Problem –
Copy out, exactly, the first line of the entries below and every line after it through the one containing "Screenshot is 441x2576.".

=== Records supplied ===

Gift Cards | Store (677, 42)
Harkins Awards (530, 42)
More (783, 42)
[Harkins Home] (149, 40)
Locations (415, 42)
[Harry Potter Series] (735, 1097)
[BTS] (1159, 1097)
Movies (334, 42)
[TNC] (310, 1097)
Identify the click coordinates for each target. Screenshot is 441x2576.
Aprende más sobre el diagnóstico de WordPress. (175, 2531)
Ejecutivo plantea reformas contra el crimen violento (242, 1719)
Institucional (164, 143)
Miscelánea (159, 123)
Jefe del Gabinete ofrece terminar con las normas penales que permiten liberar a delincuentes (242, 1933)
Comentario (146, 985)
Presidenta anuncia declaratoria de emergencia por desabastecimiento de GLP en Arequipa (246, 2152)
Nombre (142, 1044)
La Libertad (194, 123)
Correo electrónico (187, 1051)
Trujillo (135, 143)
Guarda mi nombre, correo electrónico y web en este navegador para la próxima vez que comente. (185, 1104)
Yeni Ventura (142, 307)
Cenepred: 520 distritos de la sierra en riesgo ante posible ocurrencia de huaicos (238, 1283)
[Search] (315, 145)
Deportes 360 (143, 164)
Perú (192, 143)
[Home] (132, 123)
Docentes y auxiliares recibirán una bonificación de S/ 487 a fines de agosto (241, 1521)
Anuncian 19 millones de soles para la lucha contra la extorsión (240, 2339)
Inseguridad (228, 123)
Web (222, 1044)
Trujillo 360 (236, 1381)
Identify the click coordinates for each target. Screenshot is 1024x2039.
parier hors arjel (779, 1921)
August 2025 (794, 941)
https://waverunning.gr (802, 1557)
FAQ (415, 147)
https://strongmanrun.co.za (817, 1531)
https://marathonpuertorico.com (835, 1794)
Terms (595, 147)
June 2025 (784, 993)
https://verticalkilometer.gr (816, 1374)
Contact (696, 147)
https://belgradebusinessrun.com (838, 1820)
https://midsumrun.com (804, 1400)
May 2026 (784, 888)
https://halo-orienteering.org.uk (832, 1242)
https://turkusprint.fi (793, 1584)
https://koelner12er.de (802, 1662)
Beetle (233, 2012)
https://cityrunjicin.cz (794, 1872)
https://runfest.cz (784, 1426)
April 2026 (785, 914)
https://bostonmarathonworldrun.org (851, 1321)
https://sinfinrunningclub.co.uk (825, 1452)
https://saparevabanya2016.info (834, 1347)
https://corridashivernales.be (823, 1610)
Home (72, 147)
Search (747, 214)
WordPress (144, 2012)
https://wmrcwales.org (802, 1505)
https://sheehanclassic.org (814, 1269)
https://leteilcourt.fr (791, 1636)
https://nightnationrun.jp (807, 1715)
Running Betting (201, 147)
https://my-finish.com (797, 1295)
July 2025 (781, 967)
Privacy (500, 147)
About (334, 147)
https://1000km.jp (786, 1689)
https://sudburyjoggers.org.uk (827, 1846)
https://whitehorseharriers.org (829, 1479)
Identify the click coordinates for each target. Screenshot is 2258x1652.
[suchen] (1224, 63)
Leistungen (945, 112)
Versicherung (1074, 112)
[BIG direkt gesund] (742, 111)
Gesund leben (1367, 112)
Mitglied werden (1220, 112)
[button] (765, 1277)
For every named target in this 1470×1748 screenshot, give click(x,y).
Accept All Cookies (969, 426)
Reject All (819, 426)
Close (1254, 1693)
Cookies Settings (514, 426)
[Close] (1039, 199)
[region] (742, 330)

===

Task response –
Gift Cards | Store (677, 42)
Harkins Awards (530, 42)
More (783, 42)
[Harkins Home] (149, 40)
Locations (415, 42)
[Harry Potter Series] (735, 1097)
[BTS] (1159, 1097)
Movies (334, 42)
[TNC] (310, 1097)
Identify the click coordinates for each target. Screenshot is 441x2576.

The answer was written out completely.